Rapporti Il rapporto con la nazionale oranje dice molto del carattere di Clarence, che di recente ha dichiarato: «Siamo del Suriname, e in famiglia abbiamo sempre tifato Brasile». Discuteva a vent’anni con Hiddink, figuriamoci se dodici anni più tardi non diceva quello che sentiva di dover dire a Van Basten, colpevole di averlo prima snobbato, poi convocato e lasciato in panchina, e soprattutto di essere determinato a non considerarlo il suo trequartista titolare. Seedorf chiuse la carriera in nazionale iniziata a 18 anni rifiutando di andare all’Europeo del 2008. Se deve fare la comparsa, preferisce stare a casa.
Parole Perché lui è fatto così, concepisce il collettivo e l’importanza della squadra perché all’Ajax ti inculcano questi concetti quando sei piccolo, ma non concepisce il calcio senza talento e neppure senza se stesso. Con Allegri il rapporto è stato complicato: Clarence ama parlare e spiegare, Allegri è allergico ai lunghi discorsi e non dà giustificazioni ai giocatori. La relazione professionale fra due persone diverse per gusti e carattere però era cominciata bene. Sempre meglio dell’anno con Leonardo sulla panchina del Milan, che a Clarence non andò giù. Anche perché in un derby venne accusato di non essere pronto a entrare in campo perché non aveva ai piedi le scarpe da calcio e non si era scaldato appena chiamato in causa. Le scarpe da tennis che portava diventarono nell’immaginario collettivo ciabatte, e da ciabatte babbucce. Seedorf convocò una conferenza stampa e replicò sdegnato alle illazioni: «Io sono un professionista e sono nato pronto». Altro che pantofole.
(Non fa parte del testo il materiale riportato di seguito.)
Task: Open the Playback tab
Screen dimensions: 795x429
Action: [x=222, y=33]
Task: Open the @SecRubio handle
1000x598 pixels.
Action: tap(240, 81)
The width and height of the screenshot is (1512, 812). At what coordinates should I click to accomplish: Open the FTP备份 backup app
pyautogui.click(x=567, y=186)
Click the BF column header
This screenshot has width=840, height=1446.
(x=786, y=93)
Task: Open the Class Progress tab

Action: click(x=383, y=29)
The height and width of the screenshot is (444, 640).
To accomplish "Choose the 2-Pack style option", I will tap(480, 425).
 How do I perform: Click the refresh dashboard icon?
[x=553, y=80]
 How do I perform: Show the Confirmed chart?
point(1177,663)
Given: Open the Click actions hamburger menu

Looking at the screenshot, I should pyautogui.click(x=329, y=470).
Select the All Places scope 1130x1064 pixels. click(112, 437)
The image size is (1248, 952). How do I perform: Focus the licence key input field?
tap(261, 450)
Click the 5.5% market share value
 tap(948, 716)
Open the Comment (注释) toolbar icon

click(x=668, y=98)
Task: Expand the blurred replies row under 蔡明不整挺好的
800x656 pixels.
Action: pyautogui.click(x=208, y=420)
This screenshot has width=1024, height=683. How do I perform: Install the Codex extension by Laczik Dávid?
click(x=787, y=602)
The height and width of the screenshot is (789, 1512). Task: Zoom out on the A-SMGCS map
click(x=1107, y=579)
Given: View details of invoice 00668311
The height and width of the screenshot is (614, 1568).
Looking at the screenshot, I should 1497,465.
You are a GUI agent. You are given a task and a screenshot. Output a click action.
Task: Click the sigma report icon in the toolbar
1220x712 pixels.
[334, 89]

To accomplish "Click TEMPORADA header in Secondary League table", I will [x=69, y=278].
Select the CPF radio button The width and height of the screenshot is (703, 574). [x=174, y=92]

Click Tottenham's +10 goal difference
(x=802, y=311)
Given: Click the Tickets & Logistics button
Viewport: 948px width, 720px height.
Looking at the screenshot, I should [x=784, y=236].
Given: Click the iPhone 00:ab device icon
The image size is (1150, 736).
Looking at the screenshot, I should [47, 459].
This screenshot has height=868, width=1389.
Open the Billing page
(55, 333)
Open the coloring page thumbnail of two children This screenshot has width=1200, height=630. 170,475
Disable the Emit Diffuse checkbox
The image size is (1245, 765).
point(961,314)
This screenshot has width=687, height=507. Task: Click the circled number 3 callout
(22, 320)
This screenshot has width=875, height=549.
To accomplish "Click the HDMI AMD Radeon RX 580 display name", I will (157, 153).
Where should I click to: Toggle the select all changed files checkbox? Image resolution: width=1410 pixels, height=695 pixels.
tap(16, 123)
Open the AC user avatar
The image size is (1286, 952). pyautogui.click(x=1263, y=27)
Tentativi Nato pronto, anche per fare l’allenatore. Berlusconi, con il quale condivide la passione per il bel canto (ha una bellissima voce) e il bel gioco, si è innamorato dell’idea subito dopo l’addio del Seedorf giocatore. Con la figlia Barbara, Clarence aveva discusso di modelli diversi per i vivai, ma è stato Silvio a decidere: sarà il nostro allenatore. Lo voleva già a giugno, quando sperava di indurre Allegri a economiche dimissioni, e il progetto fallì. Seedorf, che aveva ancora un contratto con il Botafogo, rimase a giocare in Brasile, però le chiacchiere di mercato non sono mai finite: era il predestinato.
Team E ora Seedorf sta arrivando con i suoi progetti, che poi coincidono con progetti disegnati da Berlusconi e Galliani anni fa: un Milan con uno staff di allenatori specializzati, come quelli del baseball. Solo che all’epoca venivano citati gli olandesi di Sacchi, Van Basten per gli attaccanti, Gullit o Rijkaard per i centrocampisti. Il tempo passa e della venerata immagine di Van Basten per la panchina del Milan nessuno parla più. Una bella vendetta per Seedorf, se non fosse che oltre a tutto il resto è anche un leader pacifico, e non cerca vendette.